The advancement of innovation had merged offline and online markets; the new business model integrates all selling channels combining traditional shops, printed catalogues, home-shopping channel on TV, a phone-in order service and an e-commerce-enabled website. However, customers are encouraged to place their orders via the website.
For Internet users in general, search engines have revolutionised the way they use the Internet; they have become the first point of entry to the Internet. Google, the best-known search engine, is now recognised as a verb: people say they have "Googled" a product or a company. The search engine market has also developed one of the most effective forms of advertising on the Internet, and it is already one of the most effective ways to reach consumers.
The latest model of social networking websites has become a staple in the Internet landscape as it allows people to put their lives online. A person's profile becomes a representation of who they are in the offline world. Social networks are blurring online and offline worlds, evolving into social destinations that are driving directions of the web affecting industries, such as advertising, music and politics. The evolution of social networking is kick-starting a broad global shift to how people, content and culture interact on the web.

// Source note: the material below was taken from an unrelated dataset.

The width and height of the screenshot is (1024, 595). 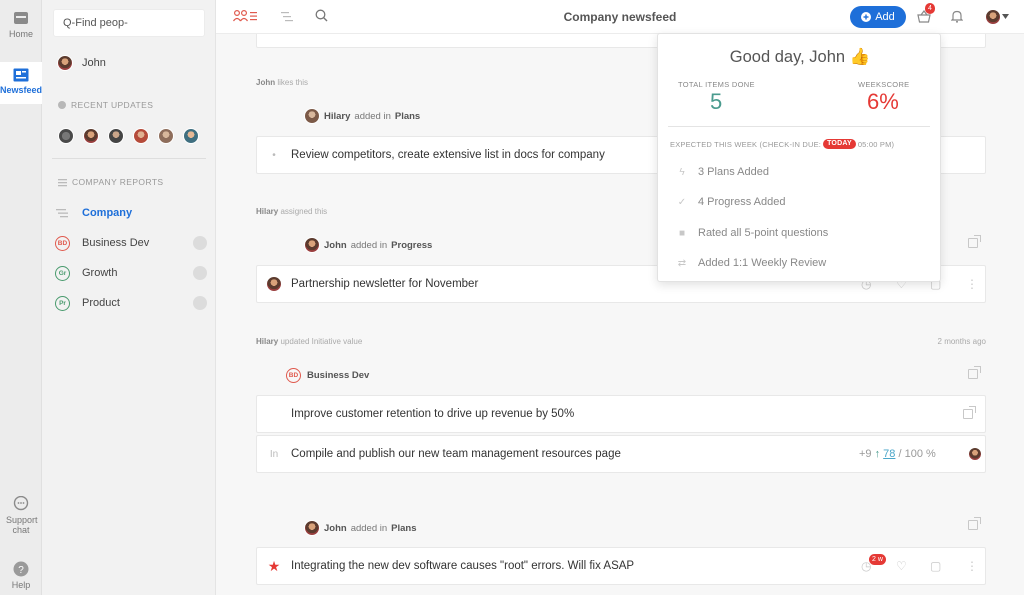 What do you see at coordinates (962, 342) in the screenshot?
I see `activity-time: 2 months ago` at bounding box center [962, 342]. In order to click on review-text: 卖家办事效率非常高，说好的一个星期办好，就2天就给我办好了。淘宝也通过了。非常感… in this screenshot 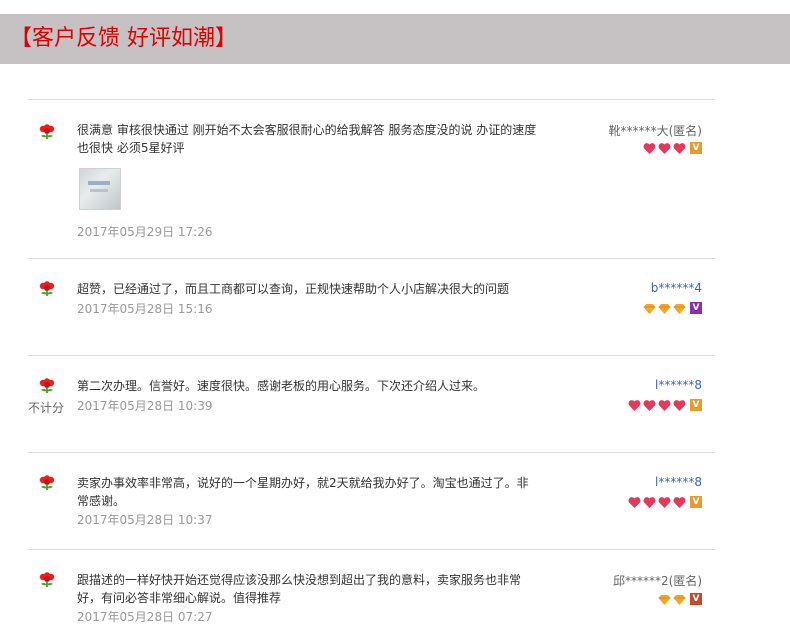, I will do `click(303, 492)`.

What has been shown throughout my discussion is that electronic commerce is more than just another way of sustaining or enhancing existing business practices. E-commerce is a paradigm shift, it is a "disruptive" innovation that has and still is radically changing the traditional way of doing business. E-commerce firms operate under totally different business principles and work rules in the digital economy. The growth in Internet based businesses has triggered the need to better understand the characteristics of special business models adopted by successful organisations. Businesses must be ready to change, adopt and adapt at short notice, if necessary, in order to continue being successful. Flexibility is very important in e-commerce; as we've seen, there is no simple direction and almost no such thing as an established business or revenue model for companies, even within the same industry.

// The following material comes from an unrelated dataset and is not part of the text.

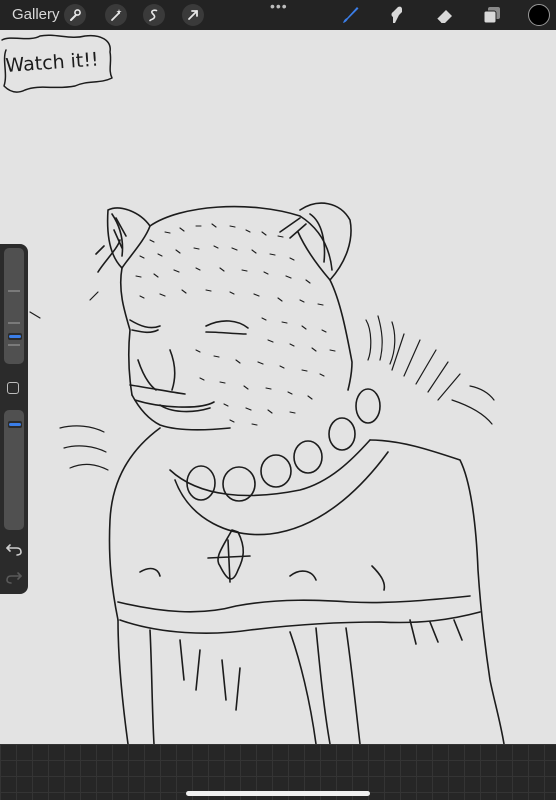 The height and width of the screenshot is (800, 556). I want to click on layers-icon, so click(492, 16).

Business models however seem to play an important role in success and failure of Internet based companies. The reason many firms failed during the dot com bust is primarily due to the rash, impractical business models that they employed. However, failures and successes in the early days of e-commerce have been the reference for success in future.

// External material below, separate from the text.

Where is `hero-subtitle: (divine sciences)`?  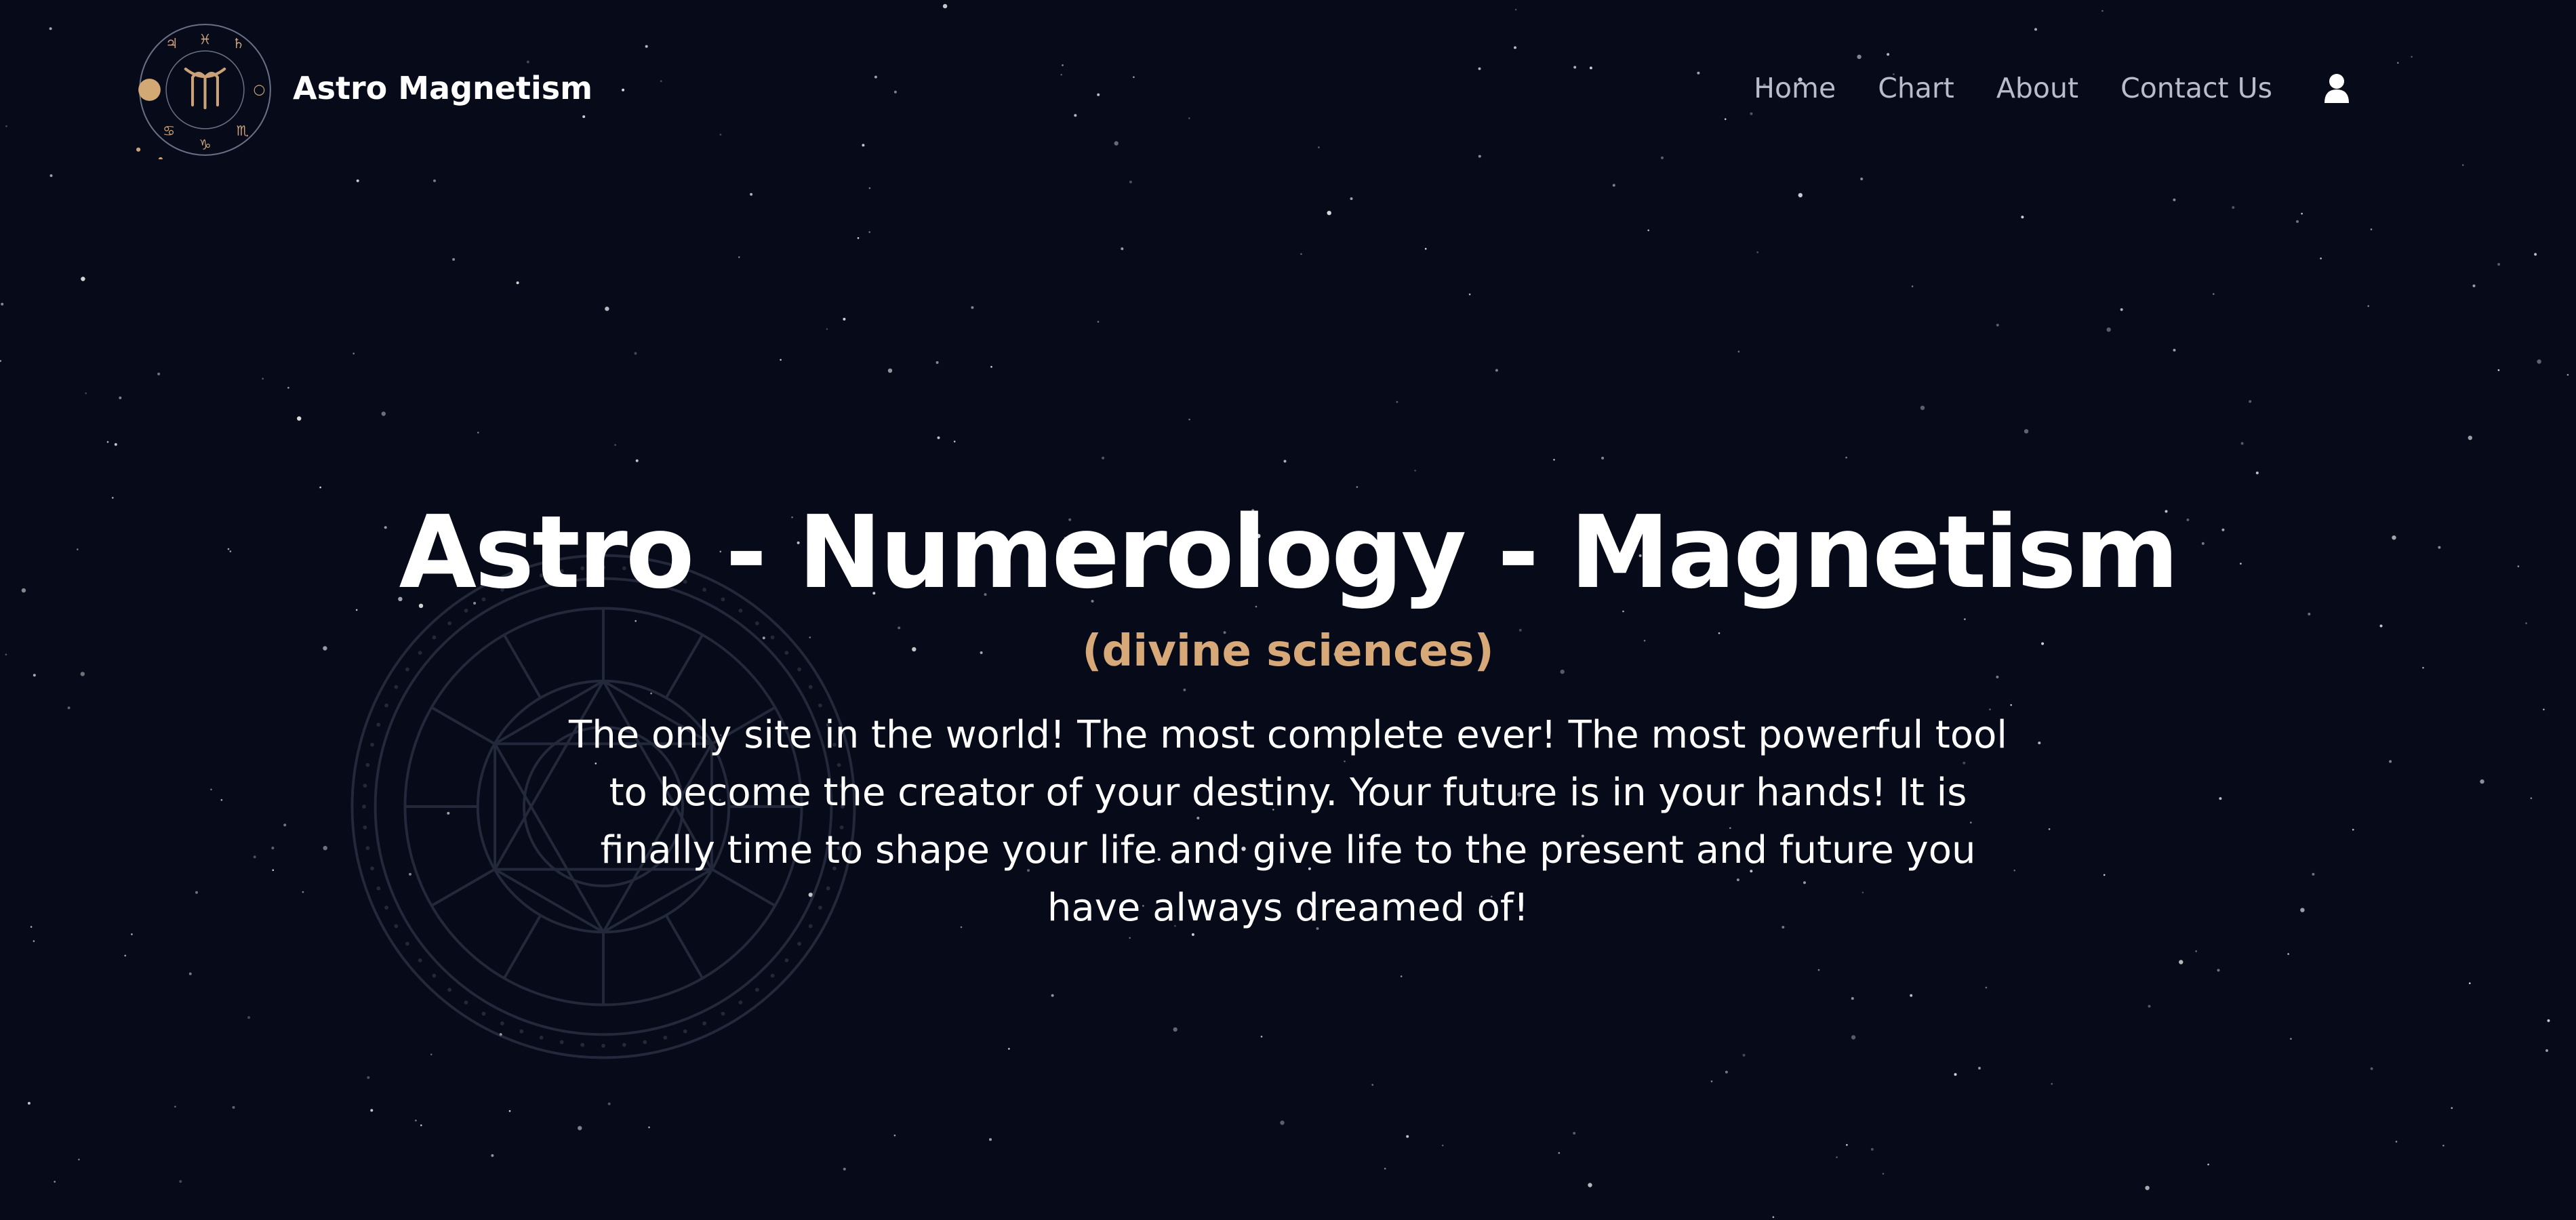 hero-subtitle: (divine sciences) is located at coordinates (1288, 651).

But firms operating today have an advantage; they have strategies and can draw on past experience in order to minimise the risks associated with experimenting and operating in uncertainty.
As predicted in The Economist's 1997 survey "...lessons have been for the firms that lost millions identifying dead ends in electronic commerce, their bloodstained maps will be the guides to tomorrow's online marketplace."
The arrival of social networking sites, the power of search engines and the idea that the current internet is driven by consumer-generated content - blogs, online forums, etc. - have again interfered with existing practices. This phenomenon has again upset existing e-commerce models, however businesses are responding much quicker. Personalisation, membership, blogs, video sharing are all common features of many of today's e-commerce websites and are being adopted exponentially. The current phenomenon of e-commerce has become more portable, more personal and more collaborative.